Patterns

Upload-Then-Reference Media

Upload large media outside the message send path, then send a lightweight message that references the stored media object.

intermediate4 min readUpdated unknownDataReliabilityOperationsTradeoffs
Media Message PipelineObject StorageResumable UploadMedia ReferencesOrphan Cleanup

Concepts Covered

  • Media upload separation
  • Object storage
  • Message references
  • Resumable upload
  • Async processing
  • Orphan cleanup
  • Download authorization
  • Placeholder delivery

1. Intent

Upload-Then-Reference Media keeps large files out of the core message send path.

Instead of sending a video, image, or document through the same pipeline as a text message, the client uploads the file to a media service first. The chat message then stores a lightweight reference:

message_type = image
media_object_id = media_123

This keeps messaging focused on durable metadata, ordering, delivery, and receipts.

2. The Problem Without This Pattern

If raw media travels through realtime gateways, message APIs, queues, workers, and message tables, the whole system becomes heavier.

Large files increase:

  • request time
  • memory pressure
  • retry cost
  • queue storage
  • gateway bandwidth
  • database row size
  • failure probability

A weak mobile network can make the send path block for a long time. A video upload failure can look like a message delivery failure even though these are different problems.

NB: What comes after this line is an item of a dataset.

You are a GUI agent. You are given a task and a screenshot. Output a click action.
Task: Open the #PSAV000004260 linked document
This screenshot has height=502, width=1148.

The system needs to separate:

store this file

from:

send this message

3. How The Pattern Works

Typical flow:

1. Client requests upload authorization.
2. Media service creates an upload session.
3. Client uploads bytes to object storage or an upload endpoint.
4. Media service stores metadata and optional processing state.
5. Client sends a chat message with media_object_id.
6. Recipients receive the message reference.
7. Recipients download media through authorized URLs or proxies.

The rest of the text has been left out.